DOCUMENT EXTRACT
++++++++++

Topological sort

From PEGWiki
Jump to: navigation, search

The topological sorting problem is the problem of determining a topological ordering of a digraph's vertices, that is, a list of the vertices such that an edge never exists from a vertex later in the list to a vertex earlier in the list.


Topological sorting is perhaps best understood as the problem of dependency resolution. Examples are given here:

  • To earn a degree, a student has to complete certain required courses. However, these cannot be taken in just any order; some of these courses are prerequisites for others. For example, the Introduction to Algorithms in Bioinformatics course may depend on the Introduction to Algorithms course, which may depend on the Introduction to Data Structures course, which may in turn depend on the Introduction to Programming course. This is a dependency relationship; taking later courses depends on taking prerequisite earlier courses. We can construct a graph in which each vertex is a course and a directed edge exists from u to v if and only if the course corresponding to u is a prerequisite for the course corresponding to v. Topologically sorting this graph will give a possible order in which the courses may be taken (although it cannot, of course, be used to solve the more serious problem of scheduling conflicts).
  • Large software applications are usually heavily modularized, where, generally, each module is a chunk of code of manageable size containing a simple group of related functions stored in a single file or a small number of files. These modules may depend on simpler modules, which may in turn depend on simpler modules, and so on down. For example, the compiler gcc may depend on the arithmetic library gmp, which may depend on the macro language m4, which may depend on the C standard library libc. We cannot compile a module until all its dependencies have already been compiled. If each module is a vertex and an edge exists from one vertex to another if and only if the latter's module depends on the former's, then topologically sorting this graph gives a valid order in which we may compile all the modules. (The program /usr/bin/tsort was provided on many UNIX-based systems exactly for this purpose; it has been superseded by make, but it still exists on some modern systems.)

++++++++++

DATASET EXCERPT
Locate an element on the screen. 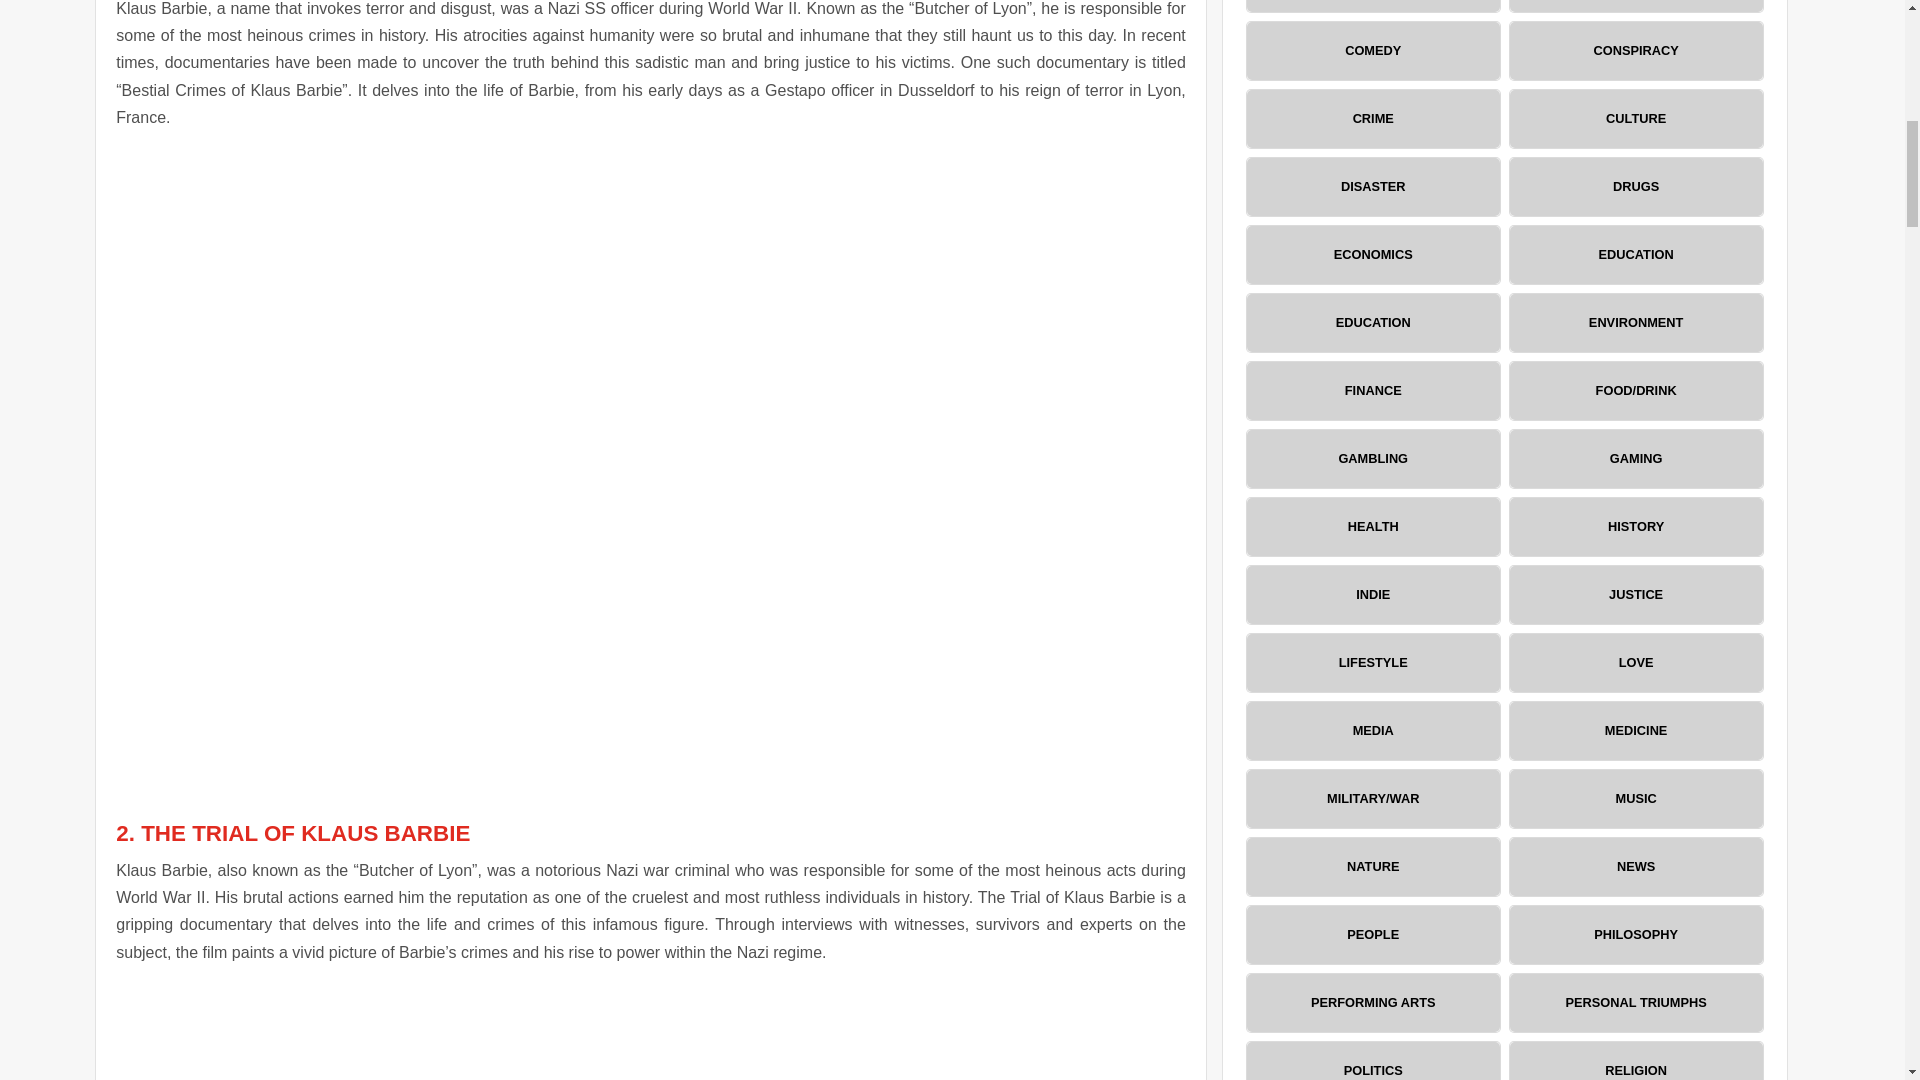  CRIME is located at coordinates (1372, 118).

++++++++++

EXERCISE
Extend the topological sort article above, starting right after its last sentence.

THE ANSWER
  • In some video games, each level consists of exploring a particular part of the world map. There is no preset order on how to explore the map, but some areas may not be explored right away because they depend on "earlier" areas having been explored (and presumably "beaten"). We let each area of the map be a vertex and let there be an edge from one vertex to another if the former's area must be explored before the latter's. A topological ordering of this graph corresponds to a valid order in which the map may be explored.

Existence of a solution[edit]

We first note that being a DAG is necessary for a digraph to have a topological ordering. This is not hard to see; if the graph contains a cycle, v_1 v_2 ... v_n v_1, then v_2 must occur after v_1 in the topological ordering, v_3 must occur after v_2, and so on, but then v_1 must occur after v_1, leading to the absurd conclusion that v_1 must occur after itself in the list. Intuitively, if a cyclic dependency exists among a set of tasks, none of those tasks can ever be executed.

The next question is whether this condition is also sufficient. That is, is it true that a digraph may be topologically ordered if and only if it is a DAG? The answer is yes.

Theorem: Every DAG may be topologically ordered.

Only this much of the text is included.